Kelcy Warren, CEO of the Dallas-based Energy Transfer Partners (ETP) that is building the Dakota pipeline, gave over $100,000 to Trump’s campaign and Trump himself owns stock in the company. After the election, Warren said he was “very, very enthusiastic about what’s going to happen with our country.”

Trump and Warren would do well to listen to the Cree prophecy: “When all the trees have been cut down, when all the animals have been hunted, when all the waters are polluted, when all the air is unsafe to breathe, only then will you discover you cannot eat money.”

The Standing Rock Sioux are steeped in that reality. “Today, well over two thirds of the population of Standing Rock is below the poverty level—and the land and Mother River are what remains, a constant, for the people. That is what is threatened today,” indigenous leader Winona LaDuke. “The Standing Rock protest camp represents that struggle for freedom, and the future of a people. The future of all of us.”

The Thanksgiving break has brought caravans of people from all over the country to join this struggle for freedom and show our thanks to the indigenous community. We at CODEPINK, under the initiative of activist/entrepreneur Judy Wicks, are helping to cook a Thanksgiving meal for 2,000 people and bringing donations to fortify the encampments for the bitter cold winter ahead.

“Standing Rock is a call to all of us to protect what we love,” says Wicks as she prepared for a massive dinner at the community school in Fort Yates, the only place that was large enough to hold thousands of activists. “The water protectors’ courage and love of the land inspires those of us in other communities to defend our watersheds—to stop fracking, drilling, pipelines, refineries and all fossil fuel infrastructure that is leading toward the end of life on Earth as we know it.”

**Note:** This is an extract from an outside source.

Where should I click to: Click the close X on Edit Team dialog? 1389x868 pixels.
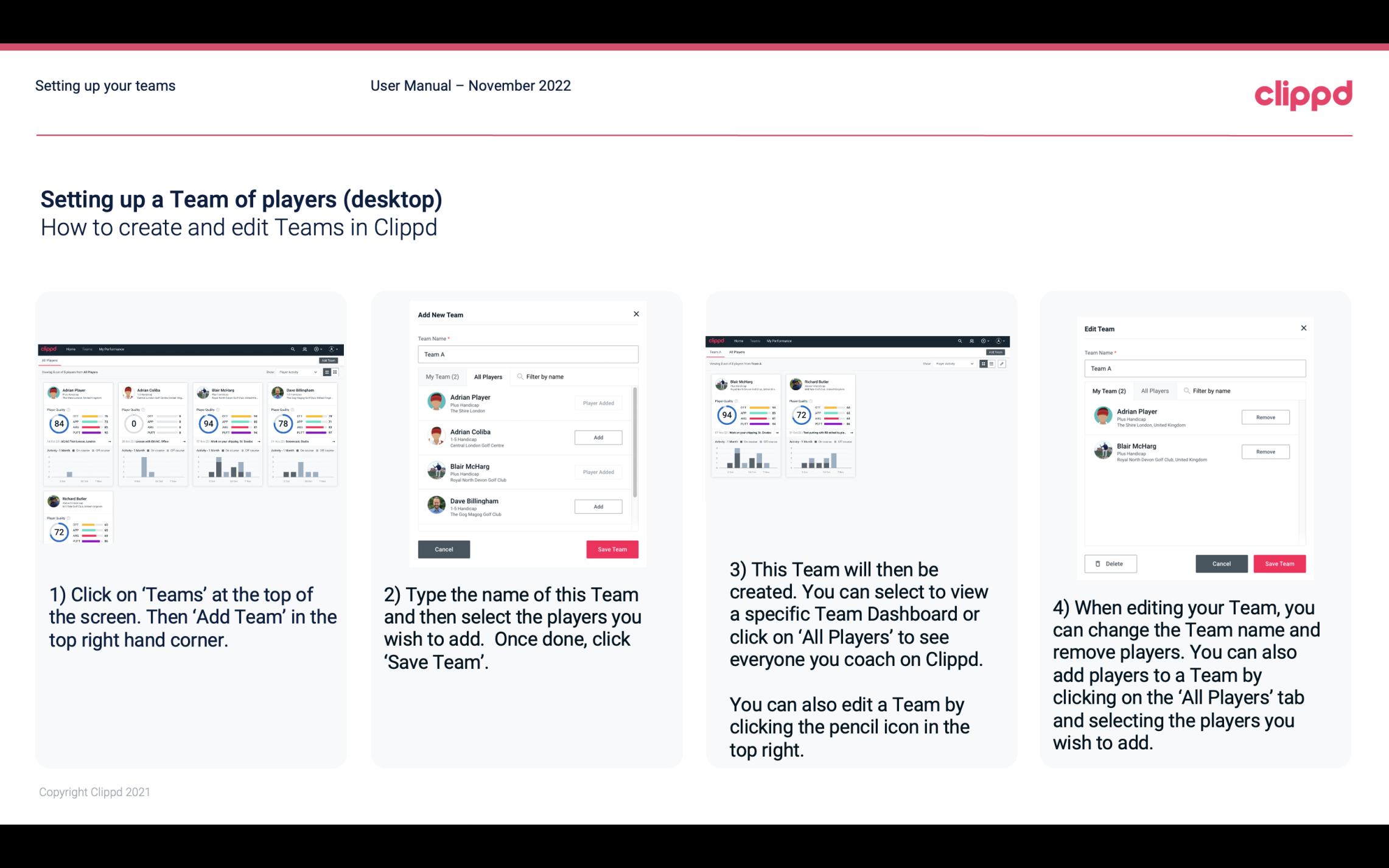point(1303,328)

On Friday, the day after Thanksgiving, indigenous leaders have called for a global day of action, including protests across the country at banks financing the $3.8 billion pipeline, energy companies with a stake in the pipeline, and sheriff’s departments that have sent police to repress the ongoing resistance.

There are also many solidarity actions you can take on your own: Donate to sustain the encampment for the months ahead. Call the local sheriff’s department to denounce their violent actions. Call North Dakota governor Jack Dalrymple to say, “No Pipeline.” Tell the Army Corps of Engineers to deny the permit to drill beneath the Missouri River. Contact the banks funding the pipeline and withdraw your money.

Finally, as you celebrate this holiday with family and friends, take a moment to remember the history of genocide and dispossession our nation was founded on. “Thanksgiving is a part of the mythology that attempts to cover up the real history of the United States,” says historian Roxanne Dunbar Ortiz. “It is a completely made-up story to say the native people welcomed the very people who were going to devastate their civilization. This is simply a lie, and it has to be deconstructed.” 

With their heroic stand to deconstruct the Dakota Access pipeline, the indigenous tribes gathered at Standing Rock are also deconstructing Thanksgiving. And they are showing us a path for the future that should inspire us for the difficult times ahead: a future based on respect for Mother Earth and all species, cooperation, generosity, nonviolence, humility and love.